Bacterial isolation and identification
All positive milk samples, collected aseptically according to the National Mastitis Council (NMC 2017) from cows with subclinical mastitis (score CMT ≥ 2) or with clinical mastitis, were subjected to bacteriological examination. Microbiological analysis was performed in the diagnostic bacteriology laboratory at Veterinary Research Institute of Tunis (IRVT).
To identify bacteria in milk samples, 10 µL of milk were plated onto blood agar (tryptone soy agar with 5% sheep blood) and on BCP agar (BromoCresolPourpre). Subsequently, these plates were incubated for 24–48 h at 37 °C. Afterwards, an evaluation of colony morphology was made (hemolytic activity and form) and each type of colony was subjected to gram staining to define the gram ( +) and gram ( −) bacteria and thus choose the type of rapid identification gallery (API20E, API20NE, API20Staph, API20Strep, bioMérieux) to use. In addition, other tests have been carried out such us catalase, oxidase, coagulase, and mobility tests. A cow was considered infected if it was diagnosed as having mastitis and 1 or 2 pathogens were isolated from the milk sample.
Cow conditions and housing cleanliness
Cleanliness of animal was scored by referring to the grid of Faye and Barnouin (1985). The following anatomical zones were scored: ano-genital region, udder rear view, udder side view, and region of the leg-hock.
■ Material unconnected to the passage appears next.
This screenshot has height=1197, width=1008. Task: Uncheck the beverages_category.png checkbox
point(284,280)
Housing cleanliness was indirectly evaluated by scoring the same anatomical areas and adding cleanliness of the entire thigh surface.
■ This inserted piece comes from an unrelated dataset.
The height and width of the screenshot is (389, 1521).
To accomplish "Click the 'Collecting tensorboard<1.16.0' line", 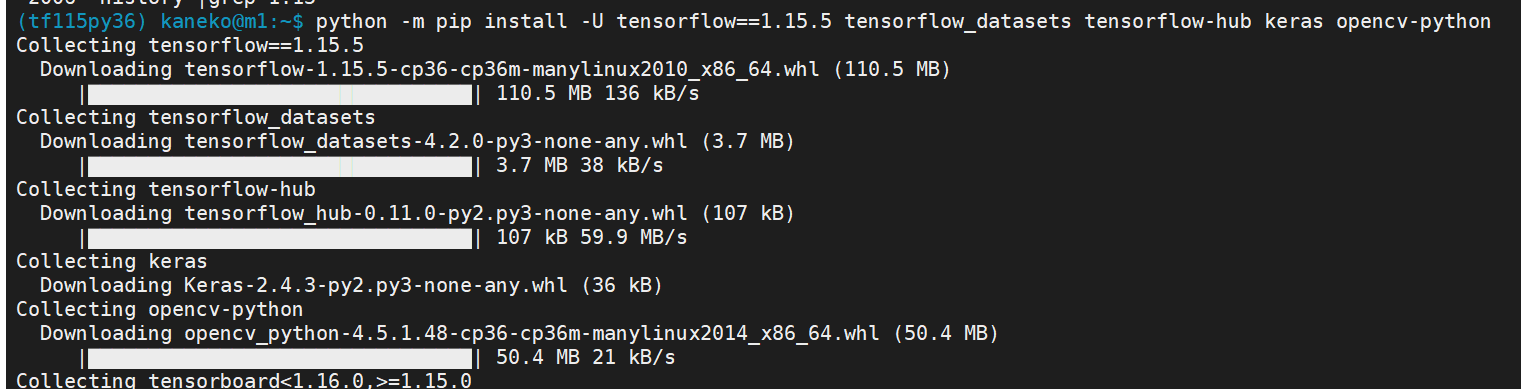I will point(244,381).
The scores assigned to each zone varied from 0 (no soils) to 2 (area completely soiled or covered with a thick crust).
Udder morphology
The udder morphology was evaluated by udder scoring using qualitative assessment of the udder morphology and by semi quantitative scoring (scale from 1 to 9) of some morphological traits according to the table used by the World Holstein Friesian Federation (2005). Measurements were taken before milking by the same person. Among the different zones described, the udder depth, udder front-rear balance, and height of the udder rear attachment were tested to determine their effects on the prevalence of mastitis. Udder depth is the distance between the udder floor and the hock joint. It was determined by measuring the udder floor as below or above the hock or at the hock level. The height of the udder rear attachment was measured as the distance from the bottom of the vulva to the base of the rear udder (Singh et al. 2014). The distance can be very low (< 20 cm), intermediate (20–25 cm), or very high (> 25 cm). Udder front-rear balance is the distance between two horizontal lines each passing by the base of the front and rear teats. If the rear quarters are very high compared to front quarters and vice versa, the udder is considered unbalanced, and if the base of the front and rear teats is placed on a horizontal line, the udder is balanced.
Statistical analysis
All data were exported to SPSS, version 20.0 for statistical analysis. The response variable selected for review in the statistical analysis was mastitis prevalence. It was calculated as the proportion of mastitis-positive cows (as defined by CMT test and clinical signs) in the total number of cows investigated. The association between the dependent variable, cow mastitis prevalence (0 = negative and 1 = positive), and each independent variable (risk factors) was investigated using univariable logistic regression analyses. The independent variables evaluated were region (North, Center East), production system (semi intensive (cows grazed on pasture and received concentrate feeds, hay, straw, and green fodder as complements), off-ground (animal feed is mainly purchased from outside; hay, straw, fodder with a larger percentage of concentrate in ration. It is often considered as intensive but here with low productivity)], breed (Holstein, Brown Suisse, cross breed, and others), lactation stage (early, ≤ 60 DIM; mid, > 60–210 DIM; and late lactation, > 210 DIM), parity (primiparous vs multiparous), cow and housing cleanliness (clean to very dirty), udder morphology (udder depth, udder balance, height of rear attachment), milking practices (udder washing before milking, usage of soap, udder wiping after washing, forestripping, post teat dipping, feeding cow after milking), and milking machines (liner status, tubes status, claw status, cleanliness of milking machine). All variables with p-value < 0.2 in the initial univariable analysis were checked for collinearity (r ≥ 0.60) using Spearman rank correlation. Variables which did not show collinearity were considered in a multivariable logistic regression analysis. In addition, if two variables showed collinearity (r ≥ 0.60), the one with the lowest p-value was also introduced in this model. In this analysis, statistical significance was set at p < 0.05.
Results
Prevalence of bovine mastitis and somatic cell count distributions
Prevalence of mastitis using clinical observations and CMT tests
The global prevalence of bovine mastitis was 60.3%. Out of this, 48.7% were subclinical mastitis and 11.6% were clinical mastitis cases as determined by CMT and clinical examinations of udder (Table 1). Examining CMT test scores at quarter level, from a total of 1068 quarters, 98.9% are functional. From these functional quarters tested (1056), 30.1% were found to be positive for mastitis where 3.7% were clinical mastitis (swollen and painful quarter or presence of clots and blood in milk) and 26.4% were subclinical cases (CMT score ≥ 2), with a minority of high infection levels (scores 3 and 4, respectively, in 7.9% and 1% of functional quarters; Table 2).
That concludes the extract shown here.